De prelude uit de eerste akte van Lohengrin was een van de favoriete stukken van de Buddenbrooks- componist, en hij zou zeker hebben genoten van de magnifieke uitvoering die Sebastian Weigle zondagmiddag gaf, onder leiding van het formidabele orkest van de Bayerische Staatsoper. Het is zeldzaam dat er een jaar voorbijgaat zonder een stuk van Wagner in het zomerfestivalprogramma, een evenement dat, onder deze of andere namen, al anderhalve eeuw lang wordt gehouden. Mann zou nog minder hebben genoten van de productie van Kornél Mundruczó, een Hongaarse filmregisseur die onlangs ook operaregisseur is geworden, hoewel hij, afgaande op recente uitvoeringen in München (deze Lohengrin ging oorspronkelijk in 2022 in première, en een zeer gedesoriënteerde Tosca , die zich afspeelt in Italië tijdens een vermeende verfilming van Pier Polo Pasolini, vorig jaar), nog geen talent heeft getoond dat geschikt is voor deze transfer. Hoewel hij toegeeft dat hij zijn Lohengrin heeft geconcipieerd in een "post-menselijke wereld" en als een waarschuwing voor het feit dat de behoefte aan een redder of messias uiteindelijk leidt tot de vestiging van een fascistisch regime, is het moeilijk om hier een onderscheid in te maken in een nogal holle, onzinnige productie met erg weinig ideeën, die voornamelijk in München overeind wordt gehouden door een geweldige vocale cast.

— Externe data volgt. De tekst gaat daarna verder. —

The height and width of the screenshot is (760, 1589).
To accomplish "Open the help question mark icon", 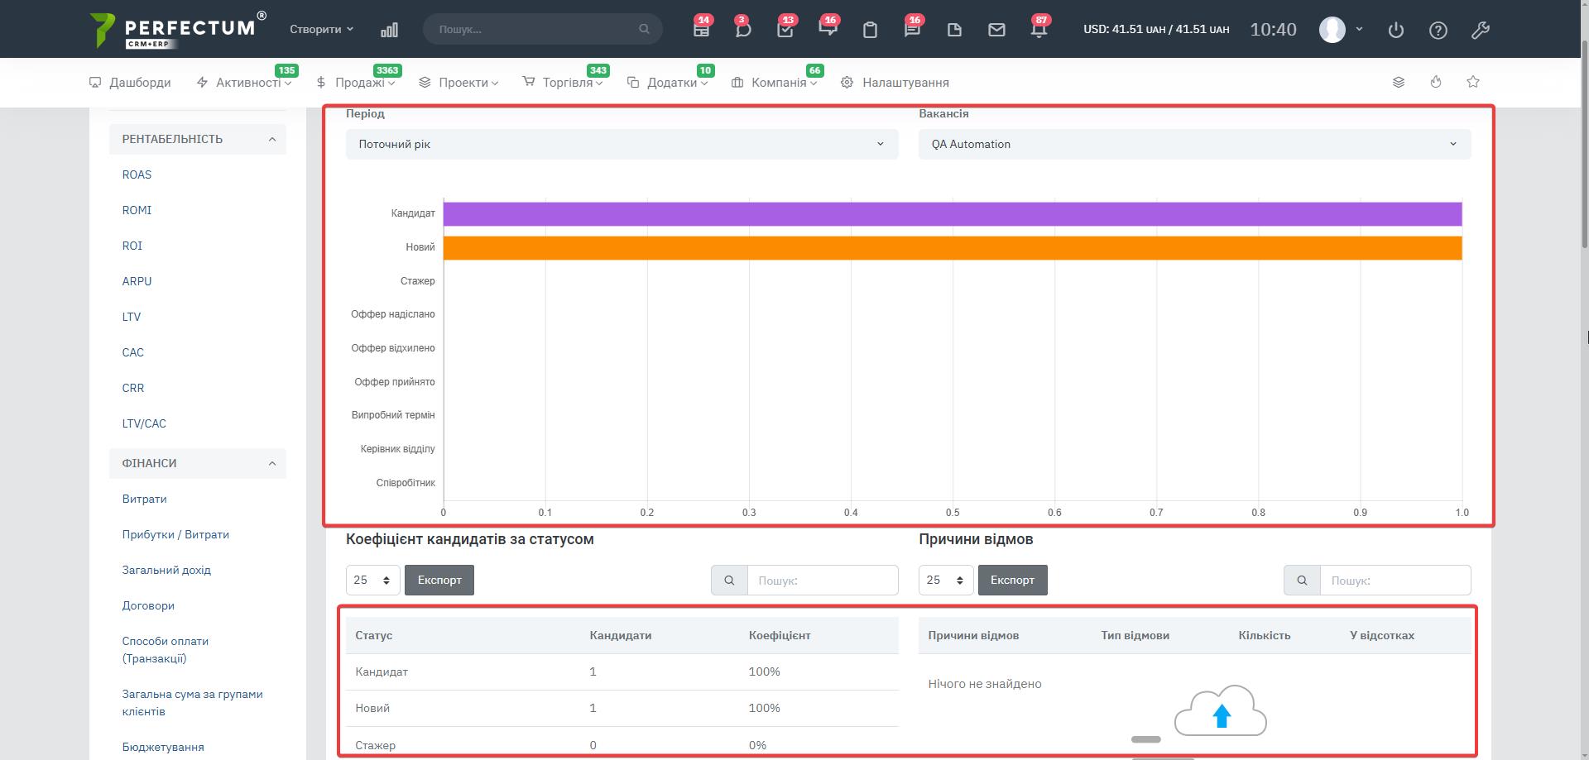I will [1438, 31].
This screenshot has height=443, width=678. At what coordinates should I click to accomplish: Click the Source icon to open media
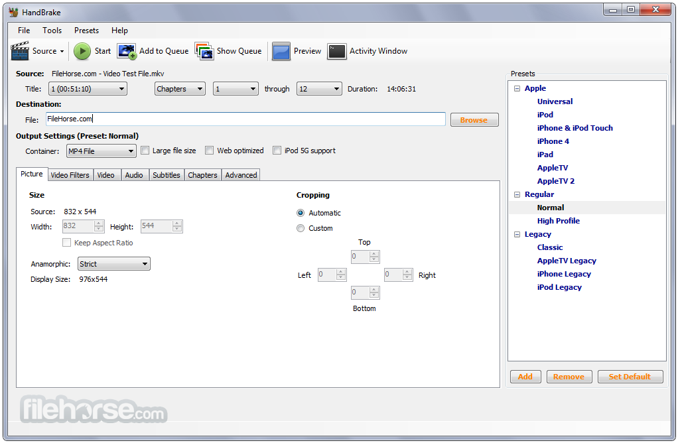coord(19,51)

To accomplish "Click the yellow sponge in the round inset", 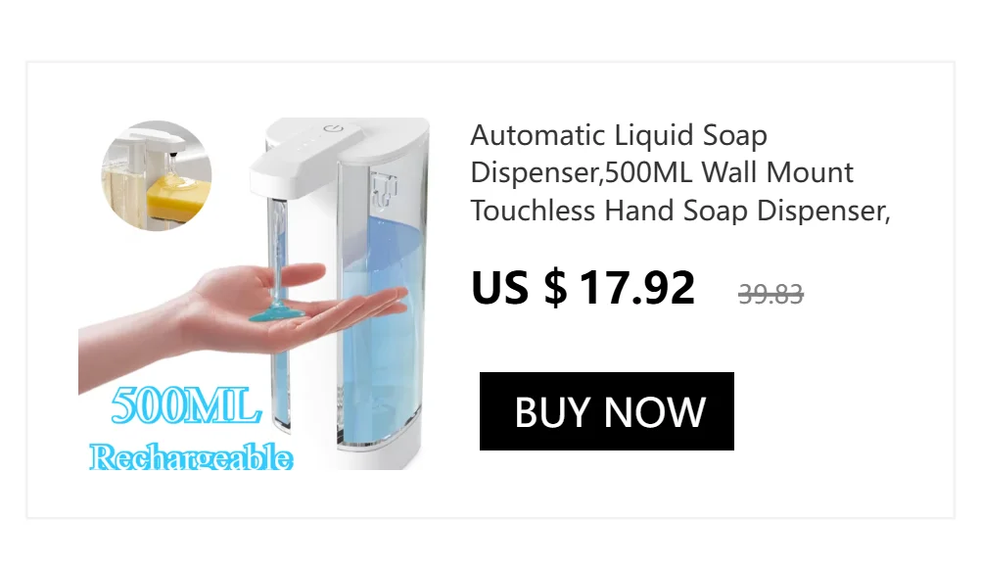I will click(177, 196).
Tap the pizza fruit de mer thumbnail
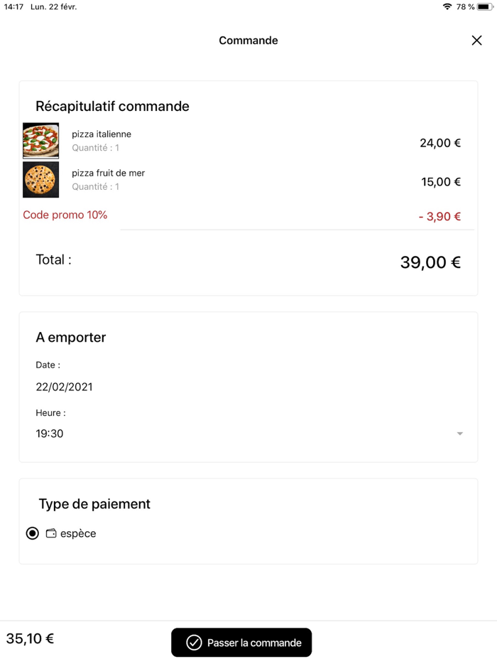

De Zwanenridder was de Poolse tenor Piotr Beczała, die zijn eerste niet-Italiaanse opera zong in München. Hij valt misschien wel op als de enige wiens Wagner, onberispelijk gebracht en gezongen, overdreven Italiaans klinkt. Tegenover hem had de Amerikaanse Rachel Willis-Sørensen regelmatig moeite met stembeheersing, met goed geprojecteerde hoge noten, maar een extreem ongelijkmatige frasering en een Duitse dictie die duidelijk verbetering behoefde. Onflatteuze kostuums en moeite met navigeren op een podium vol valstrikken hielpen haar ook niet om zich op enig moment op haar gemak te voelen. Het duo Ortrud en Friedrich had daarentegen twee topacteurs in Anja Kampe en Wolfgang Koch, twee gevestigde Wagnerianen met een lange lijst aan prestaties op hun cv, die perfecte stemmen hadden voor hun twee rollen (de Beierse basbariton vertoonde al tekenen van slijtage) en, niet minder belangrijk, twee acteurs die het podium vulden met hun gebaren (zelfs als ze niet zongen) en met hun rijke lichaamstaal. Hun duet in de tweede akte was een toonbeeld van deugdzaamheid en misschien wel de meest volmaakte passage van de voorstelling. René Pape, een andere illustere Wagnerian, gaf zijn Koning Heinrich adel en wijsheid, en toonde een vocale staat die ver superieur was aan die van de laatste tijd. Iedereen deelde bijna in gelijke mate in het lange slotapplaus, dat, zoals zo vaak in het Nationaltheater, het grootste gedreun van de avond reserveerde voor het huisorkest, wiens vertrouwdheid met Wagner zich, zeker met een dirigent als Sebastian Weigle, altijd vertaalt in wonderbaarlijke interpretaties van Wagners uiterst veeleisende orkestpartijen, waaronder in dit geval de antifonale benadering van de trompetfanfares die door de zaal verspreid stonden. Het waren meer dan vijf uur van grotendeels vergetelijke uitvoeringen qua enscenering, maar met talloze spannende momenten in de musical. De "Stad van Richard Wagner" zal dat nog vele jaren blijven, ongeacht wie er tegen is, en zonder de noodzaak van mopperende en leugenachtige advocaten.